8.MISCELLANEOUS CONSTRUCTION COVENANTS

(a)No Liens. Tenant shall not allow the Tenant Improvements or the Building or the Project or any portion thereof or any interest of Landlord therein to be subjected to any mechanics’, designers’ materialmen’s or other liens or encumbrances arising out of or in connection with the Tenant Improvements. If any such liens or encumbrances are filed, Tenant shall, within fifteen (15) days after such filing, cause such liens or encumbrances to be removed of record by satisfying such liens or encumbrances or recording a surety bond therefor and providing Landlord with a bond or other surety satisfactory to Landlord protecting Landlord and the Project against such liens or encumbrances. Landlord may, without waiving its rights and remedies based on such default by Tenant and without releasing Tenant from any obligations under the Amended Lease (including, without limitation, this Work Letter) cause such liens to be released by any means Landlord deems proper including, without limitation, paying the claim or posting security to cause the discharge of the lien or encumbrance. In such event, Tenant shall reimburse Landlord, as additional rent, for all amounts Landlord pays including, without limitation, reasonable attorneys’ fees and costs.

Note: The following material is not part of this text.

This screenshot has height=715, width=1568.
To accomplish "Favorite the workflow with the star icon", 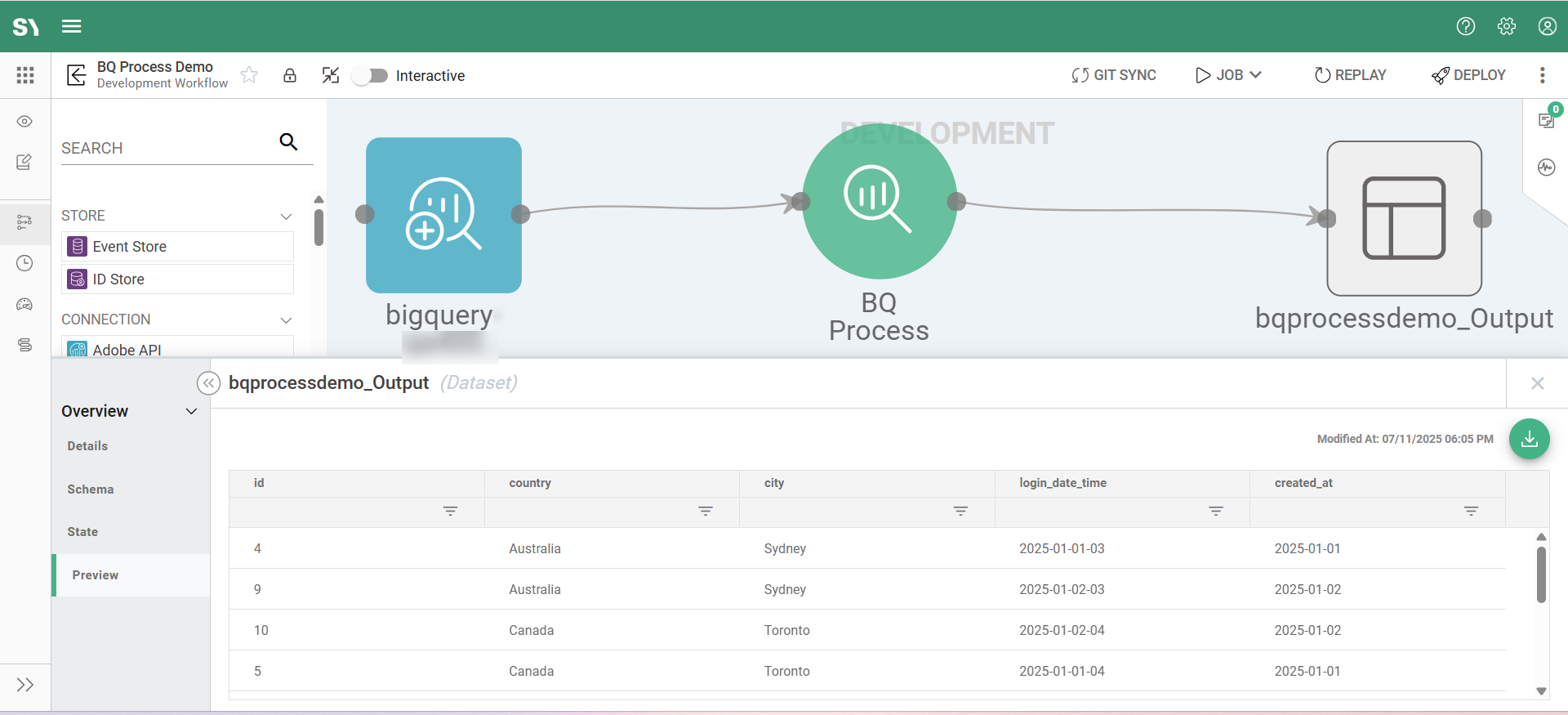I will [250, 76].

(b)Diligent Construction. Tenant will promptly, diligently and continuously cause the Direct Contractor to pursue construction of the Tenant Improvements to successful Completion in conformance with the Final Plans, the Design and Construction Schedule and this Work Letter. At times when both Tenant and Landlord are causing work to be performed at the Project (e.g., without limitation, when Landlord is causing work to be performed pursuant to this Work Letter or Sections 6 or 7 of the Amendment) Tenant and Landlord shall reasonably cooperate with one another so as not to unreasonably interfere with the other’s work to the extent practicable under the circumstances in an effort to allow all work to be timely performed. Such reasonable cooperation includes, without limitation, cooperation as to the use of the Temporary Staging Area.  

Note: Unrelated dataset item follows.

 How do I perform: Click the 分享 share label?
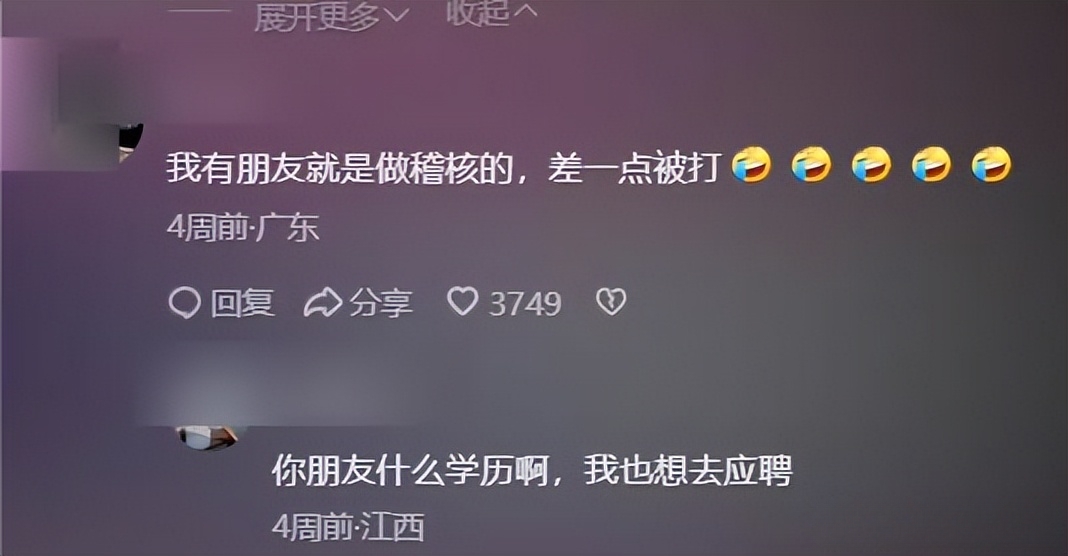[381, 303]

(c)Compliance with Laws. Tenant will cause the Tenant Improvements to be constructed in a safe and lawful manner. Tenant shall, at its sole cost and expense, require compliance with all applicable laws and all regulations and requirements of, and all licenses and permits issued by, all municipal or other governmental bodies with jurisdiction which pertain to the installation of the Tenant Improvements. Copies of all filed documents and all permits and licenses shall be promptly provided to Landlord when obtained. Any portion of the Tenant Improvements which is not acceptable to any applicable governmental body, agency or department, or not reasonably satisfactory to Landlord, shall be promptly repaired or replaced by Tenant at Tenant’s expense. Notwithstanding any failure by Landlord to object to any such Tenant Improvements, Landlord shall have no responsibility therefor.

(d)Indemnification. Without limiting any other defense or indemnity obligations of Tenant under the Amended Lease, and subject to the provisions of Section 10.4 of the Original Lease, Tenant shall indemnify, defend and hold harmless Landlord, the Premises, the Building and Project from and against any and all suits, claims, actions, damages, fines, penalties, fees, losses, costs or expenses of any nature whatsoever, together with attorneys’ fees for counsel of Landlord’s choice, arising out of or in connection with the Tenant Improvements or the design, the staging or construction thereof or any work or materials in connection therewith (including, but not limited to, claims for breach of warranty, workers compensation, personal injury or property damage, and any materialmen’s, design professionals’ or mechanics’ liens).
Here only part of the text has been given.